This project started after diving deep into the dataset used on datacamp.com for this guided project https://www.datacamp.com/projects/740 Disney Movies and Box Office Success I wanted to dive deep into the original dataset. From here I created the first notebook where I made an analysis of best-selling movies and most prolific directors, but more importantly discovering all the problems related to the reliability of the original dataset. The original dataset used in the datacamp exercise is a modified version of this https://data.world/kgarrett/disney-character-success-00-16 Basically the authors used import.io to scrape the data and build the dataset.
The first consideration is about the best selling movies and can be found on this post on my blog http://www.lovabledata.com/probability-and-statistics/best-selling-disney-movies-from-1935-until-2016-python-business-analysis-with-code/ The related notebook is DisneyMoviesAndDirectorsAnalysis.ipynb I cleaned and merged three tables (1) Disney characters (2) box office success (3) annual gross income and plotted the results on a barplot with matplolib
Other two notebook will be deployes. One always focused on DataViz will analyze ho changed through the time Dinsey Revenue Streams and the second one will analyze a pitfall that I think is present in the datacamp project.
Note about the Revenue Streams Data. From 2016 Disney Reports Changed the format of the main revenue streams.
In particular, the first change was between 2015 and 2016 in fact in 2016 they started aggregating "Consumer Products" and "Interactive". https://thewaltdisneycompany.com/app/uploads/q4-fy15-earnings.pdf https://thewaltdisneycompany.com/walt-disney-company-reports-fourth-quarter-full-year-earnings-fiscal-2017/
Another change was made between 2018 and 2019. Here they changed the budget line "Parks and Resorts" into "Parks, Experiences and Products" https://thewaltdisneycompany.com/the-walt-disney-company-reports-fourth-quarter-and-full-year-earnings-for-fiscal-2019/

+++

◆ Task list:
• 1. Translate this sentence from the Disney dataset notes into Spanish: "Another change was made between 2018 and 2019."
• 2. Rewrite everything in the Disney dataset notes from "This project started" down to "build the dataset.", with "data collection" in place of "dataset".
The listing that follows plays no part in what is asked here.

◆ Data block:
+++

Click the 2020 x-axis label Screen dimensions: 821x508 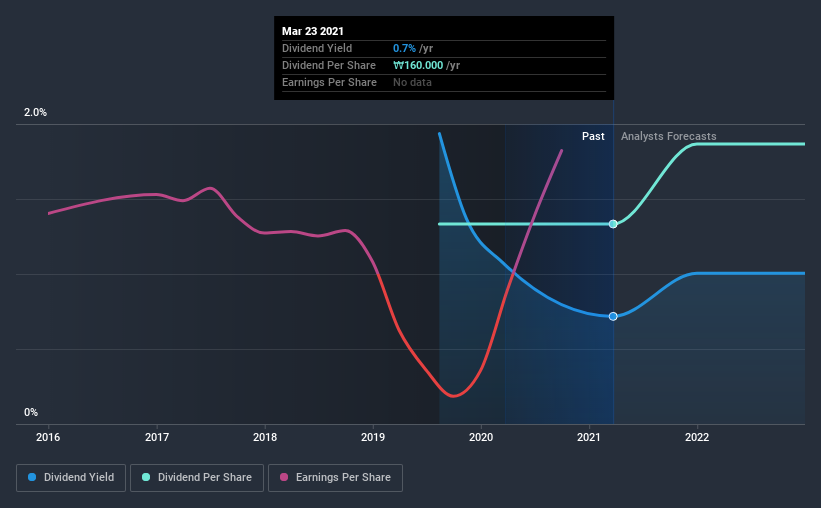click(481, 437)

+++

◆ Solutions for each task:
• 1. Otro cambio se hizo entre 2018 y 2019.

• 2.
This project started after diving deep into the data collection used on datacamp.com for this guided project https://www.datacamp.com/projects/740 Disney Movies and Box Office Success I wanted to dive deep into the original data collection. From here I created the first notebook where I made an analysis of best-selling movies and most prolific directors, but more importantly discovering all the problems related to the reliability of the original data collection. The original data collection used in the datacamp exercise is a modified version of this https://data.world/kgarrett/disney-character-success-00-16 Basically the authors used import.io to scrape the data and build the data collection.